For my Capstone checkpoint next week, I want to solve the ESC power problem. I need to get the PI to spin up each motor in turn. Once I get this done, I need to attach the MPU-6050 orientation sensor. Once I get values from this sensor read into the PI, I want to make a very basic first attempt at a flight control program. If one side is lower than the other, that side spins faster. No fine tuning yet but some response to real world environment.

Saturday, February 28, 2015

Early Setup

I started by buying an SK450 from Hobbyking and disassembling it. If I were to do it again, I would probably buy each part individually but as this was my first time, I wanted to make sure that I got all the right parts. What better way than to use an existing aircraft? After disassembling it, I put together an SK450 Dead Cat frame and put the parts on it. If you are interested in learning why it is called a "Dead Cat" please take some time to watch this video:

I will not be making the same design decisions as the makers of the quadcopter shown in the video but the frame is the same.

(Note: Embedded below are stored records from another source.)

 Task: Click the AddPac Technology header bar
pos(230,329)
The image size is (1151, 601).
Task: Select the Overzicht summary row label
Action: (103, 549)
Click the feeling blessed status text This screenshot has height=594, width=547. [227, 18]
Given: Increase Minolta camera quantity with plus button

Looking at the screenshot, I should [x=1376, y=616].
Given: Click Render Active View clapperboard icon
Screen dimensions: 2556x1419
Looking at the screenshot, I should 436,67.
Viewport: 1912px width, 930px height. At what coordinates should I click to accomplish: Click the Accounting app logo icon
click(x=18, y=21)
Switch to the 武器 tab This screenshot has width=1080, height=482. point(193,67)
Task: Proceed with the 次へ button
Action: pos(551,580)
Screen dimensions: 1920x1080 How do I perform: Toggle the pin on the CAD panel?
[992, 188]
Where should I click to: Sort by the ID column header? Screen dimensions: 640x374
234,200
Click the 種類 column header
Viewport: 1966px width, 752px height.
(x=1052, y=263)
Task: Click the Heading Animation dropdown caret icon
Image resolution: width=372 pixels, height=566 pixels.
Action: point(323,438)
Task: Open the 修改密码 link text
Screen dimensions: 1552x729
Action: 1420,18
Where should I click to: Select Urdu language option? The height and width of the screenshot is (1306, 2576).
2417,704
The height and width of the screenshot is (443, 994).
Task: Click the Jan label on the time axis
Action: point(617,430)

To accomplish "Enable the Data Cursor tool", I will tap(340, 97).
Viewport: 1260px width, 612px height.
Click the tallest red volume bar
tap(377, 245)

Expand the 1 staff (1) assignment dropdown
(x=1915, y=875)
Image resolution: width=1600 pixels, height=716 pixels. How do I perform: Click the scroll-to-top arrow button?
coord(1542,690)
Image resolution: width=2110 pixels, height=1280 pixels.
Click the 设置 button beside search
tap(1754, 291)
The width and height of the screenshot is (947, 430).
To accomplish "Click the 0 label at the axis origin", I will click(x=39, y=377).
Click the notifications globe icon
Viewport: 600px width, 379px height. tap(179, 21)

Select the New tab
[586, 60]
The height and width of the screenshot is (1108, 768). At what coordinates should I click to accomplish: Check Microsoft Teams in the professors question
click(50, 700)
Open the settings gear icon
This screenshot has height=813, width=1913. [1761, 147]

After some assembly, I worked on mounting the Raspberry PI to the frame. I used one plate from the old quadcopter and drilled holes for screws.

There was an experimentation period where I thought I could just use pulse-width modulation (PWM) on any old pin on the Raspberry PI. During this phase, I quickly discovered that this was not something I could realistically do. I eventually decided to buy the Adafruit 16 channel PWM hat for Raspberry PI. I chose this part to handle PWM because it used I2C to send messages from PI to PWM controller and if I ever (for whatever reason) decided to change to an Arduino or another micro-controller, all I would need is an I2C interface on that controller and I have an easy way to connect to the speed controllers with minimal physical reconfiguration. I also chose this device because it was a "hat" for the Raspberry PI and that ability to be stacked really helps the design. After zip-tying everything together, and tightening the last few screws, I pretty much completed the physical assembly.

Thursday, January 1, 2015

Initial Post - Project Description

The goal of this project is to make a quadcopter with a Raspberry Pi as the flight controller. When making a aerial vehicle, there are a few things that must be handled with care in order to keep it flying. This blog will outline my progress as I learn about the things I need to keep track of as my quadcopter eventually takes flight.